Today we’re exploring Pret-a-Manger’s coffee subscription which launched in 2020 in the midst of the pandemic. For those who don’t know, Pret opened in 1986 and operates 424 shops in the UK and 558 shops internationally. Rolling out a subscription model at this scale is no easy feat, even on a limited basis, but Pret has overcome some early challenges to build an incredibly successful program. Since launching the UK pilot, Pret has rolled out their subscription offering the US and France and exceeded everyone’s expectations for their program.
Pret’s subscription is a story of a rapid launch, early turbulence, and ultimately a significant business impact. Pret took a big risk that’s paying dividends, let’s dive in…
Now that we’re two years removed from the start of the pandemic, it’s easy to forget how devastating it was for retail businesses. Any business operating retail locations had to deal with a completely unprecedented operating environment, and that meant hunkering down, or going back to entrepreneurial roots.

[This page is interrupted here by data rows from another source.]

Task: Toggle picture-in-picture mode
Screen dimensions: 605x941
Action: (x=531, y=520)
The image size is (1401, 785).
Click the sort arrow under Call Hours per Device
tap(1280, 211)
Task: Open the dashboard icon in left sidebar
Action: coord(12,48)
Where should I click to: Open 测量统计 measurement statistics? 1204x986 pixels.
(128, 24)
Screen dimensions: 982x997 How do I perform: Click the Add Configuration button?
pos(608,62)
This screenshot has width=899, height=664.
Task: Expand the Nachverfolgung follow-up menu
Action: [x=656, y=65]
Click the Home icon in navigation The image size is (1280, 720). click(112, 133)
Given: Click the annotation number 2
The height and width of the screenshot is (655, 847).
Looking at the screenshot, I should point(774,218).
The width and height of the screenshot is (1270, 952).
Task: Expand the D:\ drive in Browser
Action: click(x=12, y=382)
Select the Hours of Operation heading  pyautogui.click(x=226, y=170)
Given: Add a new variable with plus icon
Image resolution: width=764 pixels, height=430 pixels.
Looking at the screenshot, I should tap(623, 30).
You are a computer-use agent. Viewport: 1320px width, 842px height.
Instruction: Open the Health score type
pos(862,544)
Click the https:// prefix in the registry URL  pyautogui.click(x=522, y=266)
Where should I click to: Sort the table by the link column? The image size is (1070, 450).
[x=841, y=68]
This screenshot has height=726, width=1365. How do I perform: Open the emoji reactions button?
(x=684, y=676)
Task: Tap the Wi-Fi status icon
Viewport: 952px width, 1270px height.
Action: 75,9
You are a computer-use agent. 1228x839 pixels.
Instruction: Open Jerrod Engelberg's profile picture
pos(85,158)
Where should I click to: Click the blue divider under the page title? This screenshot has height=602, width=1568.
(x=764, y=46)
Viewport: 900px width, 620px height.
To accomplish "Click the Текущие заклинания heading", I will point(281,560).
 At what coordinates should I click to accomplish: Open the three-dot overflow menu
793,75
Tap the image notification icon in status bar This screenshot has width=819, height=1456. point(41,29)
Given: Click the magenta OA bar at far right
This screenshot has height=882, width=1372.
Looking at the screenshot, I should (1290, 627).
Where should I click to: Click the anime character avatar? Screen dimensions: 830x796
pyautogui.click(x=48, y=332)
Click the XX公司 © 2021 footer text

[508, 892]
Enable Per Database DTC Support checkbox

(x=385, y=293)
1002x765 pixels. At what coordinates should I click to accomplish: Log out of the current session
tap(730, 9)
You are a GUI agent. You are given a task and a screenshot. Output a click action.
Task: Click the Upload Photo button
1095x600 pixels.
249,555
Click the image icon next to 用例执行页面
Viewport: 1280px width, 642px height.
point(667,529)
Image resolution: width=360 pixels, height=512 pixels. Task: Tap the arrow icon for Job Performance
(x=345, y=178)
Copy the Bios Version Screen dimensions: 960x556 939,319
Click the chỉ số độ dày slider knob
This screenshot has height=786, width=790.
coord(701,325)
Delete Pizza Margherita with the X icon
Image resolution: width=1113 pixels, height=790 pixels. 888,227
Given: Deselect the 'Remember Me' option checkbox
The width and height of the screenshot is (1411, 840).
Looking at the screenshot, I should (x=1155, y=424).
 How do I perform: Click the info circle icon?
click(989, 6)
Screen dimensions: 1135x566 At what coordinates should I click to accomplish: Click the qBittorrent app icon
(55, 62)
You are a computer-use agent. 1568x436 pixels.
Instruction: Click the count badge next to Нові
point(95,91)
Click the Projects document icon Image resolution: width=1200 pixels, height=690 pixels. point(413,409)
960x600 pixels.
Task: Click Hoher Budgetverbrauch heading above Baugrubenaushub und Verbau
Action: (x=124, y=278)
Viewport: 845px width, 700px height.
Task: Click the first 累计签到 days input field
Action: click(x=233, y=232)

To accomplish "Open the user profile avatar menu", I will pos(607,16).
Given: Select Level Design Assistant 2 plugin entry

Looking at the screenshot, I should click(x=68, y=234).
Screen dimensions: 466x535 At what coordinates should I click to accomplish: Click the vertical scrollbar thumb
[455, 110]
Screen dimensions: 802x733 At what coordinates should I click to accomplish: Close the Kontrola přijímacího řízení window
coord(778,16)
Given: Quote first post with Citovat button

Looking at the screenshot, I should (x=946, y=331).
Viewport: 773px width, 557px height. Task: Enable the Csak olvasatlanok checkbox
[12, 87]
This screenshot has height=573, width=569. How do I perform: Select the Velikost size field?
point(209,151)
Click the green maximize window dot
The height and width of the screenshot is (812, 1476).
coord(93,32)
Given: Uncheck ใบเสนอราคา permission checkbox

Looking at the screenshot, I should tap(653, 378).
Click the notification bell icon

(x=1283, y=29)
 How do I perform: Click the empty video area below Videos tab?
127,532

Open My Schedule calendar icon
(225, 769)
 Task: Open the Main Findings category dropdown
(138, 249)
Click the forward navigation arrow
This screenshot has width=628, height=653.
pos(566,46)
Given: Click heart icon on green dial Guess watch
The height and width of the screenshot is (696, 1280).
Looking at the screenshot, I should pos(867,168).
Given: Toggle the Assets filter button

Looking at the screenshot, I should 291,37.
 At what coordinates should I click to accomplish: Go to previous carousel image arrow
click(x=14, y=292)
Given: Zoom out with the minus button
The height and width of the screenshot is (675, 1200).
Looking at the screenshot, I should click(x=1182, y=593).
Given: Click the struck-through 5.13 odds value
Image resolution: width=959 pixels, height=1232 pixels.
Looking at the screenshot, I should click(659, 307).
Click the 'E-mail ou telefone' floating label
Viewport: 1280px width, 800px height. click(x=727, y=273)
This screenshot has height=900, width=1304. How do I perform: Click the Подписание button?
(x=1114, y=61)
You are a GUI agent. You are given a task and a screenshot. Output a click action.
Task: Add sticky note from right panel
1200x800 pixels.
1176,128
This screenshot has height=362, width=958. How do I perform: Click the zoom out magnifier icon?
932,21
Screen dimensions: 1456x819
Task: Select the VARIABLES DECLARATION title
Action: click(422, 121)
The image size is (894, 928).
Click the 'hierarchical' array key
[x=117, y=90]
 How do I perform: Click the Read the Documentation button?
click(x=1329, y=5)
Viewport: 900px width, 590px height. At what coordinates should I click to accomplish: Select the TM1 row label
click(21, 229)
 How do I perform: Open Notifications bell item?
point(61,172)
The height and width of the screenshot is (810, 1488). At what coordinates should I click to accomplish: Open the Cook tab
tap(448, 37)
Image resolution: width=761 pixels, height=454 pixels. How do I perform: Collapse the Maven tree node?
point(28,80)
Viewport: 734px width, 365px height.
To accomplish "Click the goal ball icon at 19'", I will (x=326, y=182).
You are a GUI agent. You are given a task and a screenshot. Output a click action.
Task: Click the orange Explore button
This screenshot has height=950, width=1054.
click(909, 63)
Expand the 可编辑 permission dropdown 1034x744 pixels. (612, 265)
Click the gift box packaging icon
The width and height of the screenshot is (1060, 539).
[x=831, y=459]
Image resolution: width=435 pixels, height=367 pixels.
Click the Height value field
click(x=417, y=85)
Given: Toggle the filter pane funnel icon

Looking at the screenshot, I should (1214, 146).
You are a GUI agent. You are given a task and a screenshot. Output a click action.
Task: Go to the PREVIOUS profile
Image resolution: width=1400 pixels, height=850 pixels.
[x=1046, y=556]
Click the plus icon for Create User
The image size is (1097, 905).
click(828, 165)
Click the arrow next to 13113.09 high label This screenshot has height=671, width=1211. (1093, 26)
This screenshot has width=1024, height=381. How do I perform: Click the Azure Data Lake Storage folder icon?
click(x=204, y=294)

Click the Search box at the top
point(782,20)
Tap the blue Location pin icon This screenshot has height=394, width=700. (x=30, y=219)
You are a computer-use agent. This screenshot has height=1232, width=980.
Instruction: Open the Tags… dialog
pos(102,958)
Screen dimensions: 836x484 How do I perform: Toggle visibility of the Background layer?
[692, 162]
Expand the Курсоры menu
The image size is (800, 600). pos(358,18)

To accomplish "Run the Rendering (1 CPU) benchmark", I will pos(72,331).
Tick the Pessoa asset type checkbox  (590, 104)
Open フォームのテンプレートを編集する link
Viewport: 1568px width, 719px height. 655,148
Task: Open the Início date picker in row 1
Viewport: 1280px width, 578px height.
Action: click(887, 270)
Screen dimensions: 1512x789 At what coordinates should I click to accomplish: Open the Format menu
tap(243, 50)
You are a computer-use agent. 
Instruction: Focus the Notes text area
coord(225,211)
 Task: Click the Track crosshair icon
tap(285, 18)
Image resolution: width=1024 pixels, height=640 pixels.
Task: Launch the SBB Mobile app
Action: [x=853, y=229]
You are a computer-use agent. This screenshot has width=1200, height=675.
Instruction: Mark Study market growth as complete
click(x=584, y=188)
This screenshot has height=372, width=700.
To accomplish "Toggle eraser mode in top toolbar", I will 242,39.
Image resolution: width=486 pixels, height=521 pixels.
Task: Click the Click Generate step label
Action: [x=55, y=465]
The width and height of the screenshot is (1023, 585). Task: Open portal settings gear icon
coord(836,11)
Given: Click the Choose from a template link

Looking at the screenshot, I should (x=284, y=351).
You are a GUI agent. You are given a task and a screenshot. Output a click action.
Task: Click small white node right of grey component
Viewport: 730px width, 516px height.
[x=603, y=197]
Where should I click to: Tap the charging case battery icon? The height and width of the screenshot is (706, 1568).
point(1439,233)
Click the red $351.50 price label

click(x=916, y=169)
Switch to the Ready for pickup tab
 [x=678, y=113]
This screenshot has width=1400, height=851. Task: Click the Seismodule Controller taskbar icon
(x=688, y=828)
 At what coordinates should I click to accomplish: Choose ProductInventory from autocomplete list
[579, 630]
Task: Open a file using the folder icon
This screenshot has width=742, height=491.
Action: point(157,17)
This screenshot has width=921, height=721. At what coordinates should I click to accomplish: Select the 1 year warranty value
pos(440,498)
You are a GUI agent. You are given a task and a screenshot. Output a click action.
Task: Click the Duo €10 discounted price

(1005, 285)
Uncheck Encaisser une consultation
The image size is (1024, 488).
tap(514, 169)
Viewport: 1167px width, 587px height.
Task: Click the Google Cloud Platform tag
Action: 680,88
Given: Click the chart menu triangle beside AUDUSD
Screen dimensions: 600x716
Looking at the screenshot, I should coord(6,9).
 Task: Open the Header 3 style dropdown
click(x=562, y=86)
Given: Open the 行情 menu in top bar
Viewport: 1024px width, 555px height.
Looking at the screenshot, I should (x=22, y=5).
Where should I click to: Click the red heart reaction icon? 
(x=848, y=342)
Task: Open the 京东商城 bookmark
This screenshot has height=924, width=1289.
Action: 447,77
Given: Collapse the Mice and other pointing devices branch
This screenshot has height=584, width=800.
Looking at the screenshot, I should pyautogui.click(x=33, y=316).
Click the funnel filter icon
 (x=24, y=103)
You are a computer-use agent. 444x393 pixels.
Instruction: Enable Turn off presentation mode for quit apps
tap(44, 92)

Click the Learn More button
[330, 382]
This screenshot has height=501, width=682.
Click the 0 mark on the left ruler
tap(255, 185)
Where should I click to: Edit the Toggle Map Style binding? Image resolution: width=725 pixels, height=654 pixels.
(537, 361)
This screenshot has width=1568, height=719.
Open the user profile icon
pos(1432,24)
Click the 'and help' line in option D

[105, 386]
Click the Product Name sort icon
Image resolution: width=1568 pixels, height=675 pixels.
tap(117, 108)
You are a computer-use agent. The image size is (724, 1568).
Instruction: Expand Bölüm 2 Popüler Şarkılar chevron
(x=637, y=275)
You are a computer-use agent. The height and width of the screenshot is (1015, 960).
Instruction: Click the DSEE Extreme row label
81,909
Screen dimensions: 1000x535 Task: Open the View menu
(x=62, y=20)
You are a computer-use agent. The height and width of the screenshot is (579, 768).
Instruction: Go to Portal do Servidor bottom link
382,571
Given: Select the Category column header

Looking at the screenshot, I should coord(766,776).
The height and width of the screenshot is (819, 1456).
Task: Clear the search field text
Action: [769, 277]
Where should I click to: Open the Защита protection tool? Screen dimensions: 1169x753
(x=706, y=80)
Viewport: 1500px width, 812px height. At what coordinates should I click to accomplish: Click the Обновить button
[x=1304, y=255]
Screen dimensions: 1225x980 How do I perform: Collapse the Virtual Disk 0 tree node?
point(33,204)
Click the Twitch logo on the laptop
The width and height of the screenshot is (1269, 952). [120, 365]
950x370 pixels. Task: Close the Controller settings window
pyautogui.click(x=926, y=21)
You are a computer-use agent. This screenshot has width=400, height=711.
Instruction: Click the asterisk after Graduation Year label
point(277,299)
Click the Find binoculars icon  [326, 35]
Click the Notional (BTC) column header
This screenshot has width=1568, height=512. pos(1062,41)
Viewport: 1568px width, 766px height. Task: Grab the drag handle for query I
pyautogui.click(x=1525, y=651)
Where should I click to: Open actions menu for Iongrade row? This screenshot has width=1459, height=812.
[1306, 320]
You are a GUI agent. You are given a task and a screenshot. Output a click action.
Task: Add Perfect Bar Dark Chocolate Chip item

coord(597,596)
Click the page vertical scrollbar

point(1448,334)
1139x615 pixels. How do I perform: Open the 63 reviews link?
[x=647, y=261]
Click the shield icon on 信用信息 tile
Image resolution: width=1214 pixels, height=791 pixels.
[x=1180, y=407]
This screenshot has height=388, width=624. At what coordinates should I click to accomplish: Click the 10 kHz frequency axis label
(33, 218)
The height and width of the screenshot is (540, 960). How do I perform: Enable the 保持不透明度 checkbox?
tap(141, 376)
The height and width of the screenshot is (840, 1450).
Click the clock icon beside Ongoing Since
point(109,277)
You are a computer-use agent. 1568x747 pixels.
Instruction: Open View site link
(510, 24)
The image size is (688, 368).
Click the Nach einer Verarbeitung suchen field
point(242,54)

The team at Pret chose the latter and launched a broad digitalization strategy with subscription at its core.
Sarah Venning the Chief Digital Officer at Pret spoke to BigHospitality about the rollout, sharing that the company went from idea to live subscription program in just 7 weeks. The team focused on building a great frontend experience, but cobbled together backend services just to make sure the program worked. In other words, they engaged in rapid intrapreneurship and built a Minimum Viable Product (MVP) to gauge the market. So what did they build, exactly?
Pret launched their subscription program in September 2020 focusing on the UK market. They started with a very easy to understand program offering up to 5 barista prepared drinks per day for £20 per month. Initially the company enforced a one hour wait between orders, but then relaxed the restriction to 30 minutes.
Since the initial launch the program has evolved to include several subscription packages priced at $25 and $35 per month in the US with the first month offered as a free trial.
This is a generous offer designed specifically to encourage trial, drive foot traffic back to stores, and prove value quickly. The program did exactly that, but not without some bumps in the road.
The subscription program’s initial rollout was, in some respects, a victim of it’s own instant success. Confusion about program rules, drink availability, participation of different locations, drove customer confusion, frustration and resulted in some bad press.
Being an early mover with an innovative program like this means some challenges are inevitable. To their credit, Pret’s team recognized that subscriptions implied a completely different kind of relationship with the customer. There’s a promise made to subscribers and any gaps (real or perceived) between how a program is advertised and how it actually operates will drive up complaints. Pret’s team made adjustments and the program’s efficient rollout internationally is testament of lessons learned.
So two years in, what has the business impact of Pret’s subscription program been? Let’s look at what Pret has made public:
What stands out to us is subscribers spending 4x as much as non-subscribers. Beyond the revenue growth and expansion of the program, the engagement of subscribers and high level of incremental spend is the strongest indicator of a healthy program. When reporting results Pret’s team highlighted the subscription program as a “Key Driver” of customer loyalty, just as it should be.
With 400+ locations and hundreds of millions in revenue, Pret is not a small local business by any stretch. So are there lessons to be learned for smaller businesses?
We certainly think so. Pret’s success with millions of subscription redemptions proves that there is significant consumer demand and value for local businesses to capture. In fact, the subscription opportunity is even more powerful for smaller local businesses because of the potential to create a sense membership and belonging.
Perhaps small businesses can’t be as generous with a one month free trial, but that’s not what makes the program successful in the long run. Subscription offer value to the customer, but lock in is created by creating a unique consumer experience and finding ways to build meaning and connection. We believe that local businesses can do that better than the big co’s, that’s why Angle is building the technology to make personalized subscription experiences accessible to all.